Thanks to social media and the growing prevalence of rating sites such as Yelp, TripAdvisor, FourSquare, and the like, consumers are gaining greater access to useful reviews that extend beyond the almighty word-of-mouth recommendation or condemnation.

Here, we’re uncovering 8 myths commonly ascribed to the role of social media in online reviews:

Myth #1: My business needs to be present on every social network

This myth is perhaps the saddest and most misinformed of the bunch—if you’re trying to rake up likes, follows, and comments across every social network and ranking platform possible, you might as well be chasing your tail, as it’ll be a never-ending game of catch-up that won’t be worth the time and effort invested. Instead of spreading yourself thin, focus on the platforms where your greatest audience segments already spend their time and interact with your business. Though your customers may be present on all such platforms, focus your time and attention on those with the greatest engagement with your brand, and respond accordingly.

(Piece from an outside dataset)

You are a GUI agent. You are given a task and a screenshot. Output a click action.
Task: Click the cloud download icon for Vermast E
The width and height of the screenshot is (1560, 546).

Myth #2: It’s too time-consuming and widespread to keep track of reviews across all sites and platforms

If you’re still manually keeping track of your business’s social activity by chasing Google alerts and in-app notifications, you’re losing valuable time that would be better spent in executing positive changes for your brand and its offerings. Consider consulting with a data-driven assistance tool  which aggregates information (including updated prices and reviews) on a given product so that consumers and businesses alike have the latest and most comprehensive product details in real-time.

Myth #3: Lots of likes = better business

This myth is a common trap to which individuals and businesses often fall prey. While many people tend to focus on the number of likes and followers as a determinant of the success of a brand or its products, it’s merely a vanity count that more often than not has little bearing on the prosperity of a given offering. As a rule, focus on the quality of reviews rather than the quantity of likes or follows. A review lends itself to an informed, engaged customer, whereas likes can literally cost less than a dime a dozen.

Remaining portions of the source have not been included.